IHU On-Line – Quais são as principais propostas em relação à reciclagem dos resíduos sólidos?

Antônio Silvio Hendges – Quanto à reciclagem, sem dúvida o principal instrumento é a coleta seletiva, que pode ser implantada de diversas maneiras, mas a Política Nacional de Resíduos Sólidos, anteriormente citada, incentiva a organização dos catadores de materiais recicláveis em associações e/ou cooperativas para sua execução, inclusive oDecreto 7.405/2010 institui o Programa Pró-Catador para a inclusão social e econômica destes e estabelece possibilidades de incentivos e apoios para estes trabalhadores.

Quanto aos resíduos orgânicos, a compostagem e o estabelecimento de políticas públicas de manutenção e recuperação da fertilidade dos solos, assim como o incentivo ao estabelecimento de empresas especializadas na produção e comercialização de adubos orgânicos, são fundamentais para uma gestão dos resíduos sólidos em que somente os rejeitos — aproximadamente 15% do volume total — sejam direcionados aos aterros sanitários.

IHU On-Line – Como tem se dado a coleta seletiva no estado?

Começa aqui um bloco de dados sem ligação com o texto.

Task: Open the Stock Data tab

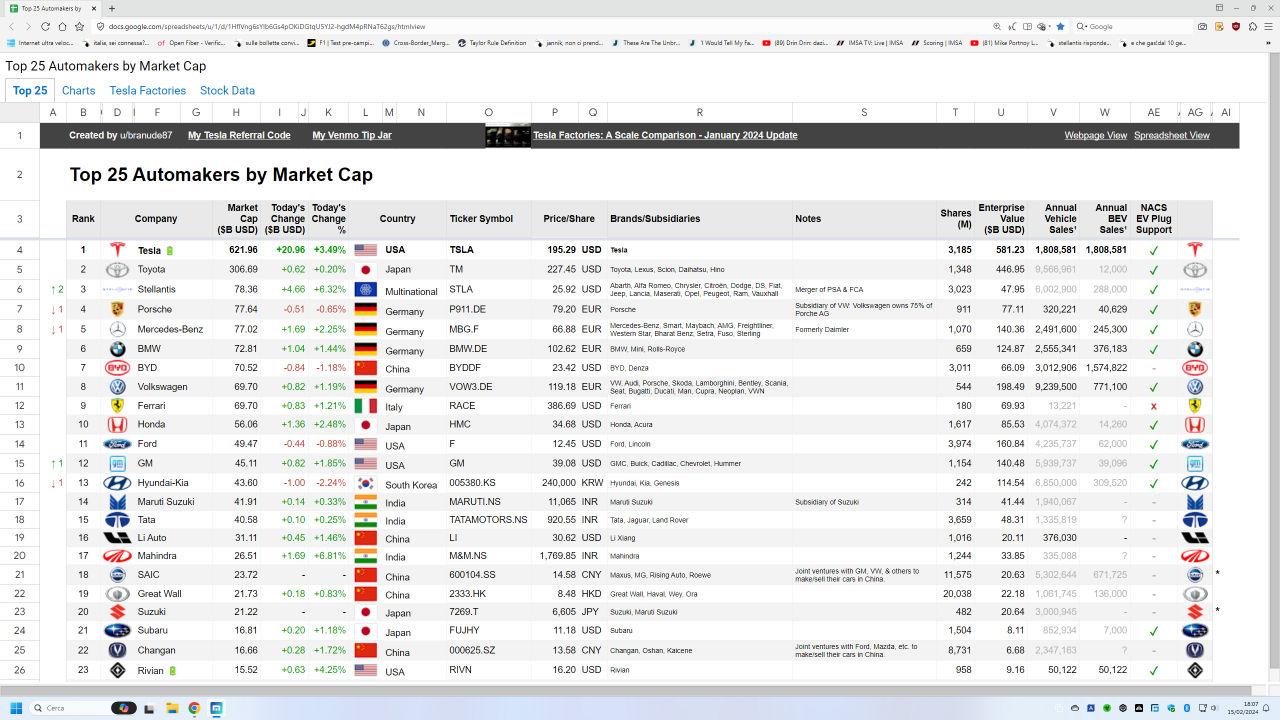Action: point(227,91)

Qual a perspectiva após a implantação do Plano Estadual de Resíduos Sólidos?

Antônio Silvio Hendges – Não há um processo sistemático e organizado de coleta seletiva no RS. Somente uma pequena parte dos resíduos é reciclada: aqueles que possuem maior valor comercial como matérias-primas, como oPET, latas de alumínio, materiais ferrosos e alguns tipos de plásticos, como polietileno de alta densidade – PEAD e polietileno de baixa densidade – PEBD. Existem algumas associações e municípios mais organizados, principalmente na Região Metropolitana, mas grande parte da coleta seletiva é realizada informalmente pelos catadores que vendem aos atravessadores, os quais repassam às indústrias. Outro gargalo da coleta seletiva é a ausência de programas públicos de educação ambiental direcionados aos cidadãos para que separem os resíduos orgânicos e inorgânicos, sendo que estes últimos também deveriam fazer parte da coleta seletiva e serem encaminhados para compostagem. Com o PERS/RS, é possível que nos próximos anos se tenha uma melhora, mas vai depender da capacidade de organização de bons planos municipais de resíduos sólidos, que considerem seriamente esta alternativa de gestão.

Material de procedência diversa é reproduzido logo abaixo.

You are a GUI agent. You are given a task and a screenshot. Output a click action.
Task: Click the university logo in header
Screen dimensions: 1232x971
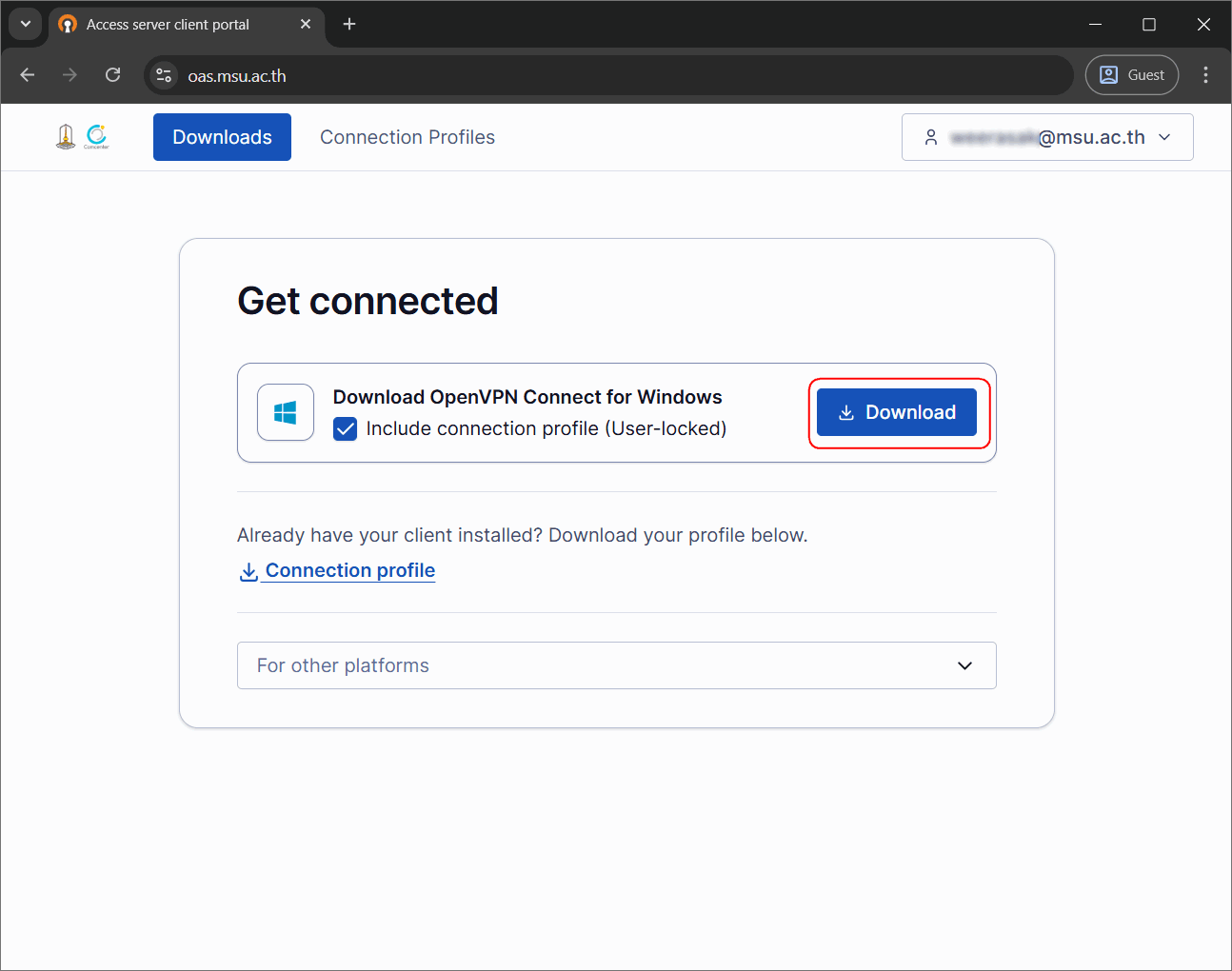66,137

"Um dos problemas quanto aos resíduos é a parcela que deixa de ser recolhida e com isso acaba criando pequenos lixões clandestinos, seja por falta de políticas públicas, seja por irresponsabilidade dos cidadãos"

IHU On-Line – Qual é a situação dos lixões no Rio Grande do Sul? Quais as propostas em relação a eles, no sentido de cumprir as metas da Política Nacional de Resíduos Sólidos?

Antônio Silvio Hendges – São poucos os lixões no RS, mas eles ainda existem: segundo uma informação da FEPAM de outubro/2013, oito municípios ainda tinham lixões em um universo de 497 municípios. Uma pesquisa da Confederação Nacional dos Municípios, realizada em 351 prefeituras gaúchas, apontou que 95% dos resíduos recolhidos são encaminhados para aterros sanitários ou aterros controlados e isso tem um custo elevado, pois são necessários recursos públicos para pagar a disposição final nestes locais, variando entre R$ 70 e R$ 130,00 por tonelada disposta. Se existissem programas de coleta seletiva e compostagem, somente os rejeitos — em torno de 15% — seriam encaminhados para aterros. Os lixões, respeitando-se a Política Nacional de Resíduos Sólidos, devem ser erradicados e recuperadas as áreas degradadas, inclusive o prazo estabelecido pela Lei 12.305/2010 encerra-se em 02 de agosto deste ano. Um dos problemas quanto aos resíduos é a parcela que deixa de ser recolhida e com isso acaba criando pequenos lixões clandestinos, seja por falta de políticas públicas, seja por irresponsabilidade dos cidadãos. Em ambos os casos são necessárias ações cidadãs que pressionem pela solução.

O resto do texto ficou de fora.